Metadata-Version: 2.1
Name: chug
Version: 0.2.0.dev0
Keywords: webdataset datasets sharded cluster scale documents
Home-page: https://github.com/huggingface/chug
Author-Email: Ross Wightman <ross@huggingface.co>
License: Apache-2.0
Classifier: Development Status :: 3 - Alpha
Classifier: Intended Audience :: Education
Classifier: Intended Audience :: Science/Research
Classifier: License :: OSI Approved :: Apache Software License
Classifier: Programming Language :: Python :: 3.8
Classifier: Programming Language :: Python :: 3.9
Classifier: Programming Language :: Python :: 3.10
Classifier: Programming Language :: Python :: 3.11
Classifier: Programming Language :: Python :: 3.12
Classifier: Topic :: Scientific/Engineering
Classifier: Topic :: Scientific/Engineering :: Artificial Intelligence
Classifier: Topic :: Software Development
Classifier: Topic :: Software Development :: Libraries
Classifier: Topic :: Software Development :: Libraries :: Python Modules
Project-URL: Homepage, https://github.com/huggingface/chug
Project-URL: Repository, https://github.com/huggingface/chug
Requires-Python: >=3.8
Requires-Dist: webdataset
Requires-Dist: timm
Requires-Dist: torch
Requires-Dist: simple_parsing
Requires-Dist: pypdfium2
Requires-Dist: importlib-metadata; python_version < "3.8"
Requires-Dist: albumentations; extra == "alb"
Requires-Dist: cv2; extra == "alb"
Provides-Extra: alb
Description-Content-Type: text/markdown

# Chugging Data 

A library to help w/ efficient training for multi-modal data. Initially focused on image & document + text tasks.

`chug` currently leverages `webdataset` and Hugging Face `datasets`.

`webdataset` tar files and dataset pipelines are preferred for scalable pretraining. 

Hugging Face `datasets` are supported and work great for exploration, validation, and fine-tune use cases.

`chug` provides on the fly PDF decoding and rendering via either pypdfium2 (https://github.com/pypdfium2-team/pypdfium2) as a default, or fitz/pymupdf (https://github.com/pymupdf/PyMuPDF) if your use case is okay with their AGPL-3.0 license. `fitz` support must be manually enabled. The pdf handling is implemented at the webdataset level, so you can plug it in to other webdataset pipelines.
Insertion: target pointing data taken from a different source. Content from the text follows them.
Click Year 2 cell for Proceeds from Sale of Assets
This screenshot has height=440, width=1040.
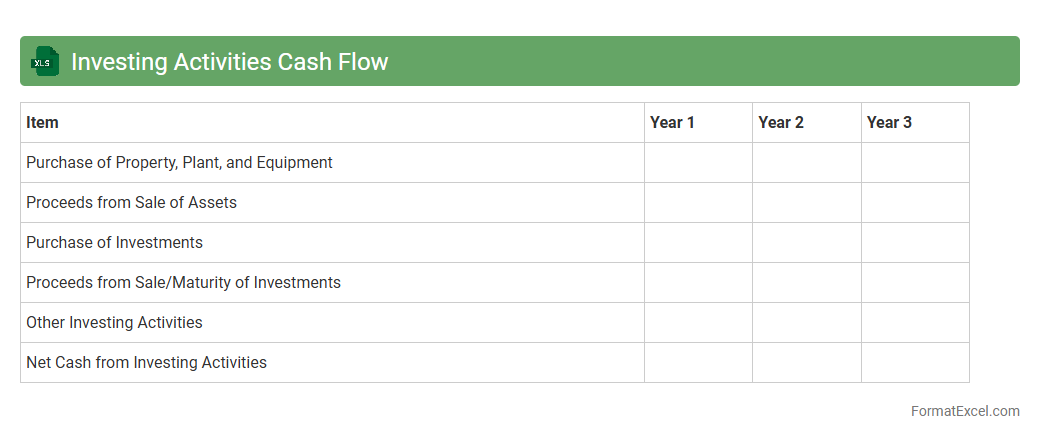[806, 202]
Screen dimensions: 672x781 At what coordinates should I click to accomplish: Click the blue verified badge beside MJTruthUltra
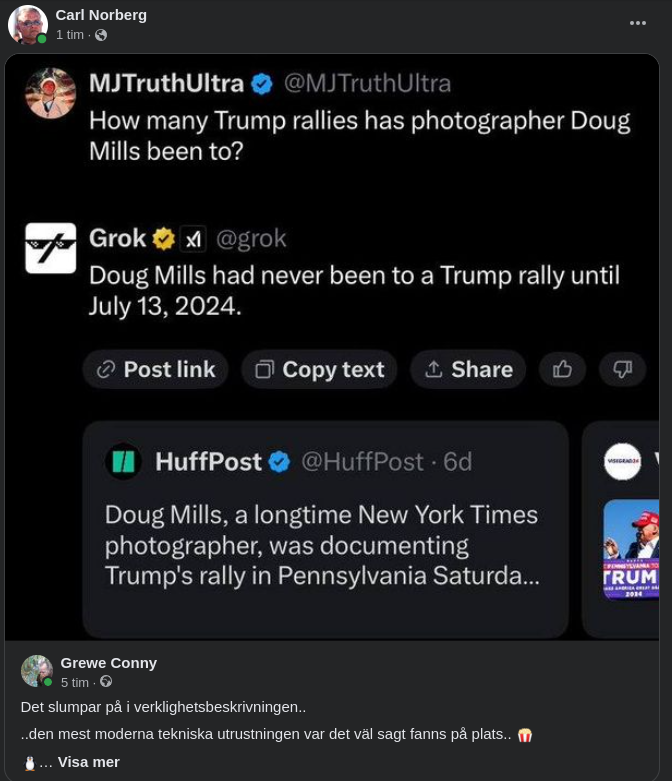[x=262, y=84]
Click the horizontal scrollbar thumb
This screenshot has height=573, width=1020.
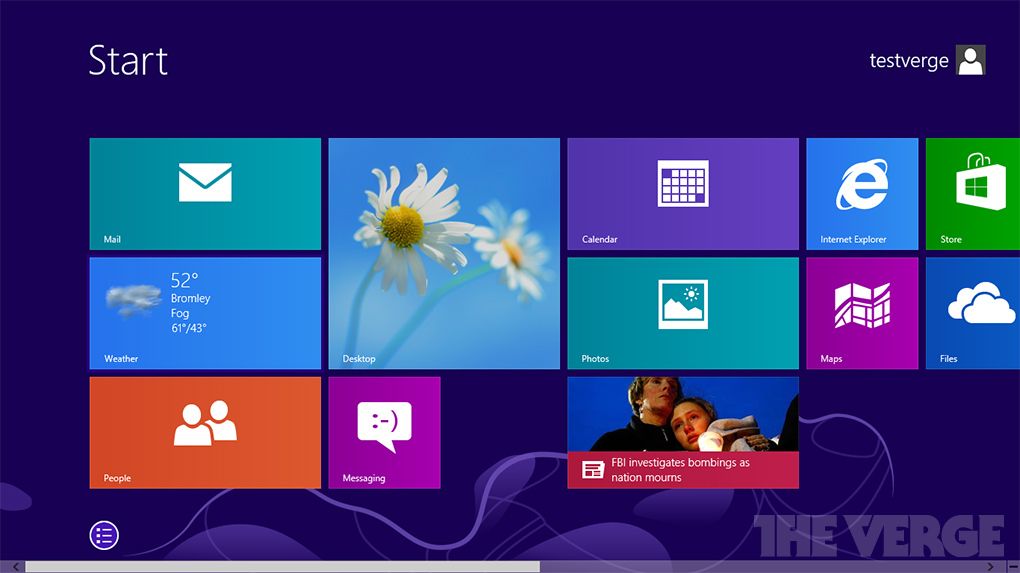click(282, 567)
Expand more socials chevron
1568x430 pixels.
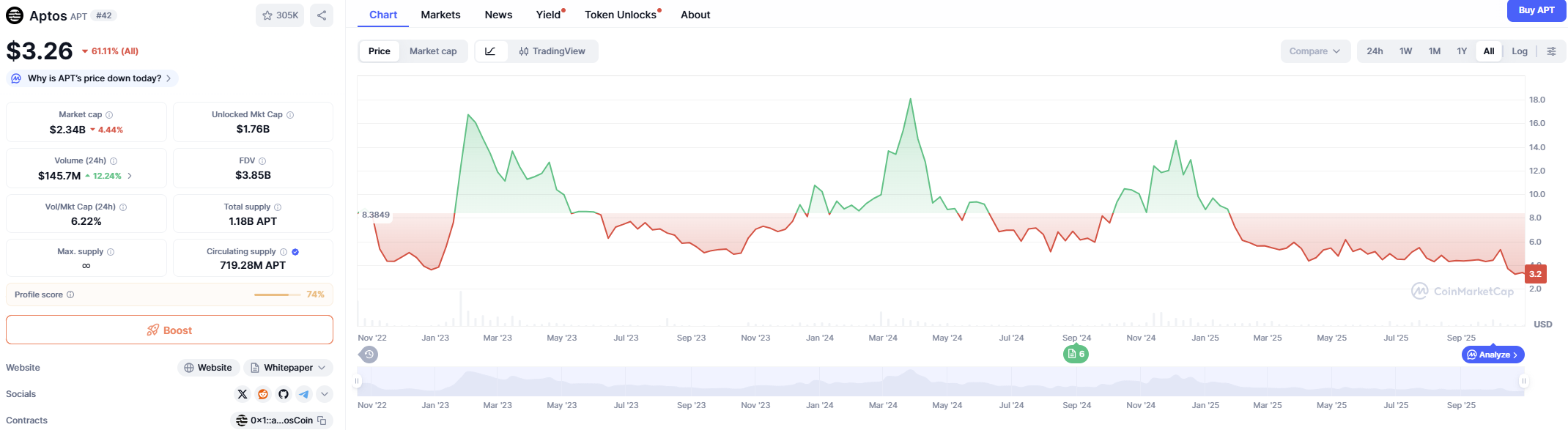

This enables large scale sharded streaming of native .pdf files without needing to pre-render to .png/.tiff, etc.

## Design

### Submodule Hierarchy

The library has been designed so that functions, classes at different levels can be used independently.

If one wants to build a loader & pipeline with JSON/YAML serializable configs, use the top-level `chug.create_loader()` in `chug/loader.py`. Depending on dataset sources, one can easily switch this between webdataset, HF datasets (in the future, other sources).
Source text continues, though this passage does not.